The article from Eggum and coworkers [1] addresses an important topic: Can we expect changes in temperature management during cardiopulmonary bypass to result in a different inflammatory response during and after a cardiac operation in pediatric patients? As the authors outlined, the current literature is not in agreement regarding this issue. Actually, I believe that this is basically a "negative" study, because the final results do not support any protective effect for either mild or moderate hypothermia, despite a slight "pro-inflammatory" profile attributable to the moderate hypothermia strategy. However, negative studies may carry important information to clinicians, and this article is certainly a demonstration of this concept.

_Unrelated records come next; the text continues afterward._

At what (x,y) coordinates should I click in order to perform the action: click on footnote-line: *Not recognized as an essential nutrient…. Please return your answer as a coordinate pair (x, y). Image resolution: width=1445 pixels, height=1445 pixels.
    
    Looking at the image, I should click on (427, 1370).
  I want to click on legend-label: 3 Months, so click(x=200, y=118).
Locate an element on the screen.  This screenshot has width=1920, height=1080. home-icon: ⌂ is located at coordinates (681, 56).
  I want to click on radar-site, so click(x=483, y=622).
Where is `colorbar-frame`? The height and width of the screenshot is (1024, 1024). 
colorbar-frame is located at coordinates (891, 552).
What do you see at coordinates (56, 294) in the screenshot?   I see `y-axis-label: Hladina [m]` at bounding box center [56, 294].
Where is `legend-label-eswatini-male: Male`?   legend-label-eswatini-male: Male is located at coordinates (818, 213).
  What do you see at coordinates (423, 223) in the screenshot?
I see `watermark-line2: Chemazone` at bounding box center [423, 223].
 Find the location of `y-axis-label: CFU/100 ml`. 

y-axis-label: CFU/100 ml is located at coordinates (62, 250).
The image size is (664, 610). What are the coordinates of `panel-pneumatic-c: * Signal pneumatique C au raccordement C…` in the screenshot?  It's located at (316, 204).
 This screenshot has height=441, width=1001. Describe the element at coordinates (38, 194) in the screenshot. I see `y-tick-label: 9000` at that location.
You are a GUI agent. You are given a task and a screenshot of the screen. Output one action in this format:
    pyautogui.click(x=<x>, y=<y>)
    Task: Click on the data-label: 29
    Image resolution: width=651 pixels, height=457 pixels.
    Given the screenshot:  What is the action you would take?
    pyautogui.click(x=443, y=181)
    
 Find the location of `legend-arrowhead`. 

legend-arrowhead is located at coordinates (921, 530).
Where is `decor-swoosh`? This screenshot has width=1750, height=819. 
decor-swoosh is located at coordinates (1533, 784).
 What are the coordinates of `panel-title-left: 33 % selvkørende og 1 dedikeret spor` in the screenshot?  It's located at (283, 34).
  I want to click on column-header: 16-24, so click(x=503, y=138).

As a matter of fact, no clinically relevant differences in the outcome were noticed between the two groups. Also, evidence of inadequate oxygen delivery did not differ between the groups. Despite a higher oxygen extraction rate in the mild hypothermia group, blood lactate levels were not higher than in the moderate hypothermia group, and both were quite low. Thus, both temperature strategies did not lead to severe postoperative impairment in oxygen delivery or peripheral oxygen extraction ability, or both.
The main information from this study is that duration of cardiopulmonary bypass is one of the main determinants of the release of inflammatory markers. As the authors admit, moderate hypothermia requires a longer cardiopulmonary bypass time, and this may explain the higher levels of interleukin-8 detected in the first group. The notion that the inflammatory reaction to foreign surface exposure compromises postoperative outcome is commonly accepted. Unfortunately, inflammatory markers very rarely correlate with the clinical outcome, and this study does not represent an exception to this observation. Other factors related to cardiopulmonary bypass technique exert detrimental effects (ie, hemodilution, transfusions, hemostasis and coagulation activation, pump flow adequacy, and so forth). Thus, perhaps we should hypothesize that different results may be obtained by comparing "true" normothermic management (36°C) to 25°C management. However, in such a study, significantly different durations of cardiopulmonary bypass and small differences in outcome measurements may pre-empt a conclusion. In addition the case mix itself of congenital heart diseases makes adequate unbiased sample sizes very difficult to create.
In conclusion, when deciding a cardiopulmonary bypass temperature strategy, surgeons should probably consider factors other than the potential impact of temperature on the inflammatory response.